====== Records for processing ======

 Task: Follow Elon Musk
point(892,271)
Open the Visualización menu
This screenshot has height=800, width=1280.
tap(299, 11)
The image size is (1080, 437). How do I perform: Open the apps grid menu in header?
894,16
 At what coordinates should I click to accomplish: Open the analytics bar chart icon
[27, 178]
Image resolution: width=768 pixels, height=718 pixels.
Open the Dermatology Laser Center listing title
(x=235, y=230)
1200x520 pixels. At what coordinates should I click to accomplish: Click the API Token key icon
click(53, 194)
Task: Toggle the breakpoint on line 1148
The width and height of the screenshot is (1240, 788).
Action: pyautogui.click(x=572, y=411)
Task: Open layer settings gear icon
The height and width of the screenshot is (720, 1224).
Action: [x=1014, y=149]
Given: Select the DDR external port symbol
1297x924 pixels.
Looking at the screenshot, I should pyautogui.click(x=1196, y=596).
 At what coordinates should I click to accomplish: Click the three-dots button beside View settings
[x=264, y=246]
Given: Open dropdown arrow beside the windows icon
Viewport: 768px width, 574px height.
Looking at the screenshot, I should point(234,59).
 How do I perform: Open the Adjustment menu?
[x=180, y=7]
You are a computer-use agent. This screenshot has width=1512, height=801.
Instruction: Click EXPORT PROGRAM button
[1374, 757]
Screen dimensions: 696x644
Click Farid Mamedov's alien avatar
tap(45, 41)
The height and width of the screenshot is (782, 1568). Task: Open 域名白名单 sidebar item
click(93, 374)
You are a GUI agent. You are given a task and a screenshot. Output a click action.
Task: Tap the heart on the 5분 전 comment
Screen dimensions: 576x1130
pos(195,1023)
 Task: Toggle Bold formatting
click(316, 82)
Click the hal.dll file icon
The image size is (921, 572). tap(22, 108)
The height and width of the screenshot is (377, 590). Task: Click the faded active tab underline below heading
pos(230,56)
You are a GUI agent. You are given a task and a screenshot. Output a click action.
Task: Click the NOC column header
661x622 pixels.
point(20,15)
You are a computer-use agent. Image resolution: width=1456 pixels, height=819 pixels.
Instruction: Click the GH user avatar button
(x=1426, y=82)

======

Express the rows as a JSON list of strings with one string per line, leaving out blank lines. Begin at the first line of the rows and stop after the line that contains "Action: [x=1014, y=149]".

[
  " Task: Follow Elon Musk",
  "point(892,271)",
  "Open the Visualización menu",
  "This screenshot has height=800, width=1280.",
  "tap(299, 11)",
  "The image size is (1080, 437). How do I perform: Open the apps grid menu in header?",
  "894,16",
  " At what coordinates should I click to accomplish: Open the analytics bar chart icon",
  "[27, 178]",
  "Image resolution: width=768 pixels, height=718 pixels.",
  "Open the Dermatology Laser Center listing title",
  "(x=235, y=230)",
  "1200x520 pixels. At what coordinates should I click to accomplish: Click the API Token key icon",
  "click(53, 194)",
  "Task: Toggle the breakpoint on line 1148",
  "The width and height of the screenshot is (1240, 788).",
  "Action: pyautogui.click(x=572, y=411)",
  "Task: Open layer settings gear icon",
  "The height and width of the screenshot is (720, 1224).",
  "Action: [x=1014, y=149]"
]